Exhibition
a key event of the State of Design Festival 2010

Exhibition

The Matchpoint.Melbourne exhibition design made an innovative departure from typical architectural exhibition formats, presenting the concept as an immersive experience -
a prototype environment that simulated the proposition and opened it up to exploration.

The exhibition venue was RMIT's building45, close to the CBD of Melbourne. The building is usually used as a lecture and studio space for architecture students.

At the heart of the exhibition was a real sports court where popular and emerging urban sports were actually played in a series of staged events. A bank of seating enabled spectatorship, while the walls around the court where covered by video projections of changing urban scenes - thus transporting the court to different spaces around the city. We ventured out to document grassroots recreation, filming roller hockey, bike polo and other sports in-situ. This footage was also projected at life-size around the court, giving visitors a taste of the excitement these activities can bring to public space while also animating the exhibition with sound and movement even while visitors were simply wandering around. The largest wall was actually a long window to the street outside. The projection was two-way so the imagery was visible from inside and out, creating a dramatic interface between the exhibition space and the city beyond.

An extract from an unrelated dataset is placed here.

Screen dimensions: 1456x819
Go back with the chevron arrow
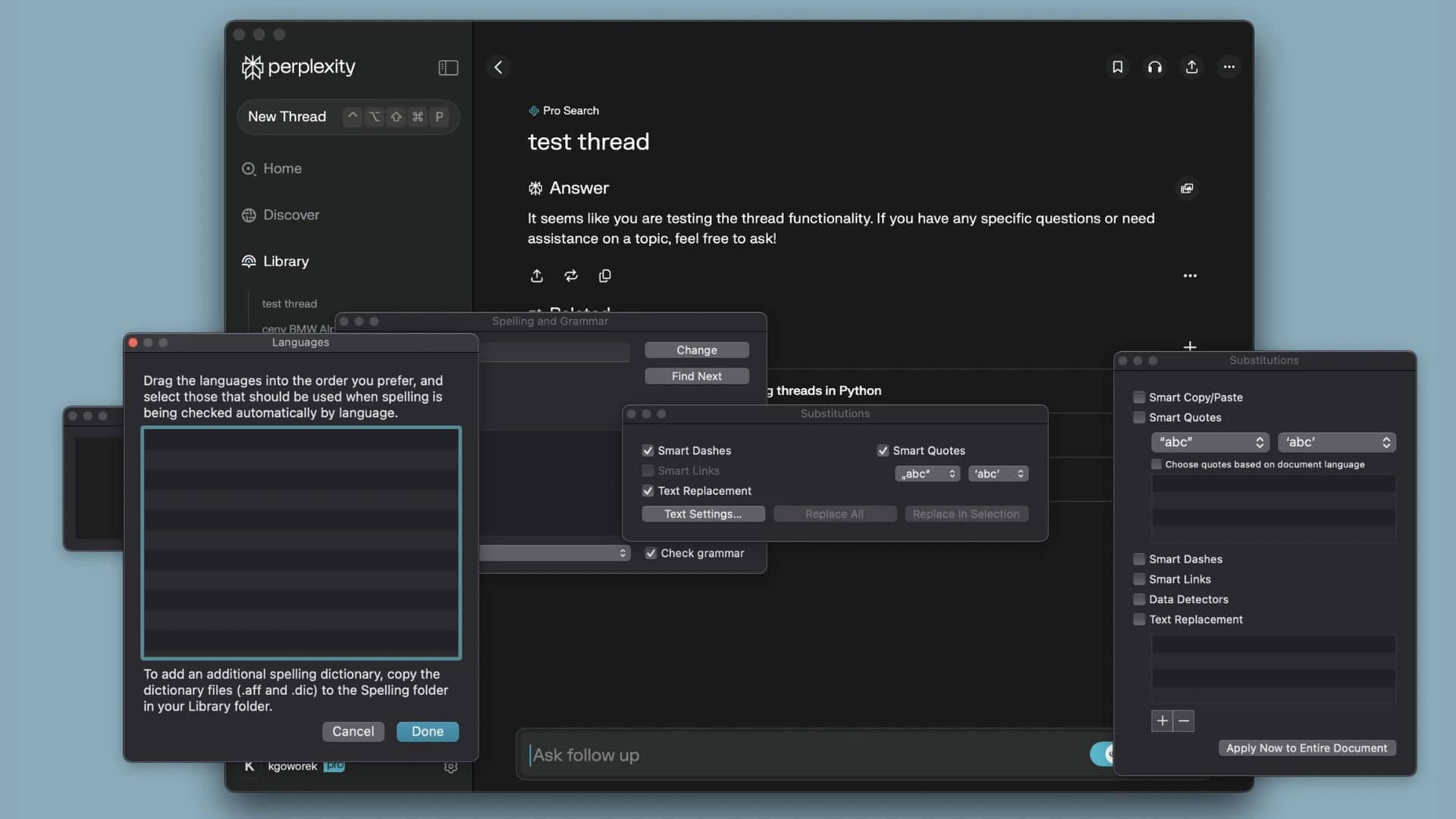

The exhibition was structured to deliver conceptual cues before detailed presentation of the proposition. Large stenciled text called up key themes, and slide shows on the end walls were interspersed by provocative questions, gradually leading visitors into the concept.

Overall, the exhibition design put a strong emphasis on forming an atmosphere that welcomed and enthused visitors, creating a sense of anticipation about what could unfold.

The key challenge was communicating the Matchpoint concept’s different elements and how they link.

A series of rooms connected to the court each embodied key themes. A recreated domestic interior from a foreign country incorporated globally televised sports broadcast and foreign lifestyle magazines to illuminate how sport and culture currently project Melbourne’s identity globally. Another room recreated a Melbourne café and included local design, art and live music, showing the uniqueness of Melbourne‘s everyday urban culture of which sport could become a vivid new dimension. To demonstrate that design is a tool to harness the potential of sport to transform urban space, a live design studio for RMIT architecture students was run within another exhibition space and showed students’ proposals evolving over time. Sliding doors separated these rooms from the central court, suggesting a fluid interaction between each element.